(Dataset excerpts)
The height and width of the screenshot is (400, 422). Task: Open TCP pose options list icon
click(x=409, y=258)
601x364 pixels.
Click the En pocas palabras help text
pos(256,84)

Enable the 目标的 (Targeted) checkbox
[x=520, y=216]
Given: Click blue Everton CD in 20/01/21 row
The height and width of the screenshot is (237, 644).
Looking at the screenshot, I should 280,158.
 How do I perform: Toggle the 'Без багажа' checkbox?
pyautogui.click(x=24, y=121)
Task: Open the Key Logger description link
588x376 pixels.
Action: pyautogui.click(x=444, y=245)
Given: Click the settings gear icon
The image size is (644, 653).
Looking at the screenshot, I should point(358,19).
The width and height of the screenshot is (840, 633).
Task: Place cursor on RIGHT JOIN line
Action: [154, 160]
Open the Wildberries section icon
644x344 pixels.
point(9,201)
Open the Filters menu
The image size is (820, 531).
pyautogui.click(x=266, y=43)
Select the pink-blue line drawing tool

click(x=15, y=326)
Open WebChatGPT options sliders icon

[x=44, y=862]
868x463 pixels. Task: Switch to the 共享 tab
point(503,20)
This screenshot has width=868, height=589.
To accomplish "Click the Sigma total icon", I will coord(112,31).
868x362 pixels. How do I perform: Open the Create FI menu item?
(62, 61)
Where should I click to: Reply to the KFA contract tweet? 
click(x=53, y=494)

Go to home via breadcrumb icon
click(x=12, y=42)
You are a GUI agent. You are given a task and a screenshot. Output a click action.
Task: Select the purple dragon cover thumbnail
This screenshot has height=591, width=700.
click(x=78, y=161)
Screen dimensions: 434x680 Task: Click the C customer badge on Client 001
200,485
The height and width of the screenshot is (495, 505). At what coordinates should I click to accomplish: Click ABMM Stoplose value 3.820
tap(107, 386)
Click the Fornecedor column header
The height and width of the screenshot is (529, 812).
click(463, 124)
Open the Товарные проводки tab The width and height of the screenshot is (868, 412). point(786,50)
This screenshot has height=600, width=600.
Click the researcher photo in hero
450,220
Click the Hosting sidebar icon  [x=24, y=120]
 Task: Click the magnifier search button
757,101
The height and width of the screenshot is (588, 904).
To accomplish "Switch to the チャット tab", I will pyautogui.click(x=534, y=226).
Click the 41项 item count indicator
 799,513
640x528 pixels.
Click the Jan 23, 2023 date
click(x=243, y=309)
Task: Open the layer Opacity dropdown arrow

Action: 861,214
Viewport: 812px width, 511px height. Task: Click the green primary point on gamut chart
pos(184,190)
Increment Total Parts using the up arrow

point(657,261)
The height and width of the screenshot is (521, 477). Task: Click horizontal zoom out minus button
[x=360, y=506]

— TASK OBJECTIVE —
Every line above from the line with "Screen dimensions: 434x680" to the line with "Open the Товарные", inclusive, must be returned exactly; no other line belongs in the reply.

— EXERCISE SOLUTION —
Screen dimensions: 434x680 Task: Click the C customer badge on Client 001
200,485
The height and width of the screenshot is (495, 505). At what coordinates should I click to accomplish: Click ABMM Stoplose value 3.820
tap(107, 386)
Click the Fornecedor column header
The height and width of the screenshot is (529, 812).
click(463, 124)
Open the Товарные проводки tab The width and height of the screenshot is (868, 412). point(786,50)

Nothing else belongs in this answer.